After examining every specification, a clear picture emerges. The PNY GeForce RTX 5060 Ti OC Dual Fan 16GB holds a decisive lead in virtually every performance metric, including nearly double the floating-point performance at 24.81 TFLOPS, a much higher texture rate of 387.6 GTexels/s, faster GDDR7 memory with 448 GB/s bandwidth, and a generous 16GB VRAM pool — making it the stronger choice for demanding workloads, high-resolution gaming, and content creation. The Colorful GeForce RTX 5050 Battle AX Duo, on the other hand, operates at a lower 130W TDP, features a more compact 231 mm width, and adds RGB lighting, making it an attractive option for compact builds or users who want a capable Blackwell card with a lower power footprint. Both share the same port layout, API support, and core feature set, so the decision ultimately comes down to performance headroom versus efficiency and size.

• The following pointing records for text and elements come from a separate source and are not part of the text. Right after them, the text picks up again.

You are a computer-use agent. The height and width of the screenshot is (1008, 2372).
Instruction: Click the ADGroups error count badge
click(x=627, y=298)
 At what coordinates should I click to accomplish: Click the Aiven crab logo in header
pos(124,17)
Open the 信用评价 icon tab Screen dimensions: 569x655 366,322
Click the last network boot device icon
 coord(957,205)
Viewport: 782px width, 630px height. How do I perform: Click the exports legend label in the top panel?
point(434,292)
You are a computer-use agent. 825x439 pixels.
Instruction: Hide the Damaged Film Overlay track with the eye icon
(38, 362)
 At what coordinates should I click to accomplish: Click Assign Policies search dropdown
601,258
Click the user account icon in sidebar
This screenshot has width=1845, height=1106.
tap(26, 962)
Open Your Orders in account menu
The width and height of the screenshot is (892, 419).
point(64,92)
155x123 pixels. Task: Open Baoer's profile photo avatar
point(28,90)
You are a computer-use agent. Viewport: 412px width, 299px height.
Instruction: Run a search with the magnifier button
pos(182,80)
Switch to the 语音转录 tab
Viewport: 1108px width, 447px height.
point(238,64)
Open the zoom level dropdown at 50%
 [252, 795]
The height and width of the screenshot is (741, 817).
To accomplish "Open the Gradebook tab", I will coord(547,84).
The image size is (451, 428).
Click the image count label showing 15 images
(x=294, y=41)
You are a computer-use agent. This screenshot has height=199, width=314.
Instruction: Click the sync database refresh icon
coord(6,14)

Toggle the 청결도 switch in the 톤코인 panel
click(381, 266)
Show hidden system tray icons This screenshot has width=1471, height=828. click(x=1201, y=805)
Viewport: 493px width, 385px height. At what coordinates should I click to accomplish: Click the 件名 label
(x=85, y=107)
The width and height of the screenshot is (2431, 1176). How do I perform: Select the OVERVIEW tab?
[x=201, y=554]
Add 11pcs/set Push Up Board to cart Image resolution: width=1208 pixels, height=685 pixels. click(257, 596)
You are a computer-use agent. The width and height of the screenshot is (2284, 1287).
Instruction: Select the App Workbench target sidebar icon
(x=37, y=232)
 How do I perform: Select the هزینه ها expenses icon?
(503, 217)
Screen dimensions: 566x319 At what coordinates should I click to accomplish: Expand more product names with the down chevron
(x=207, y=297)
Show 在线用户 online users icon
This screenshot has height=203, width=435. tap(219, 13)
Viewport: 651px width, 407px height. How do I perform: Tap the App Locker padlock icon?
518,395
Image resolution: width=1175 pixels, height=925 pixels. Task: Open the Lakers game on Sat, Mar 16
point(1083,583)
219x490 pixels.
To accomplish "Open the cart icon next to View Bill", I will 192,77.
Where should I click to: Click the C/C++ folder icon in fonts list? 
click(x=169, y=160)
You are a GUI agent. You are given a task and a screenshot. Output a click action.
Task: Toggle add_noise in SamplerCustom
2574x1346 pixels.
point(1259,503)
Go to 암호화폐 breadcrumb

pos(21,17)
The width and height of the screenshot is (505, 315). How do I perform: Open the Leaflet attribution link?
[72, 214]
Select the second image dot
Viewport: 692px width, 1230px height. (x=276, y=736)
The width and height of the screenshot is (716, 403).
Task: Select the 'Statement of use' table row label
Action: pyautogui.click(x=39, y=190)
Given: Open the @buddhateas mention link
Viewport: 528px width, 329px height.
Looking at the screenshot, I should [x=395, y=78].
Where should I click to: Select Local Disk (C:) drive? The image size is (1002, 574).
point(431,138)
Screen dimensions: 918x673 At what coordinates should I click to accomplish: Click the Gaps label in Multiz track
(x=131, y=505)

Colorful GeForce RTX 5050 Battle AX Duo
Buy Colorful GeForce RTX 5050 Battle AX Duo if...

Buy the Colorful GeForce RTX 5050 Battle AX Duo if you want a compact, lower-power Blackwell GPU with RGB lighting that fits neatly into a smaller build without exceeding a 130W power budget.

PNY GeForce RTX 5060 Ti OC Dual Fan 16GB
Buy PNY GeForce RTX 5060 Ti OC Dual Fan 16GB if...

Buy the PNY GeForce RTX 5060 Ti OC Dual Fan 16GB if you need significantly higher compute performance, more VRAM, and greater memory bandwidth for demanding games, high-resolution workloads, or content creation tasks.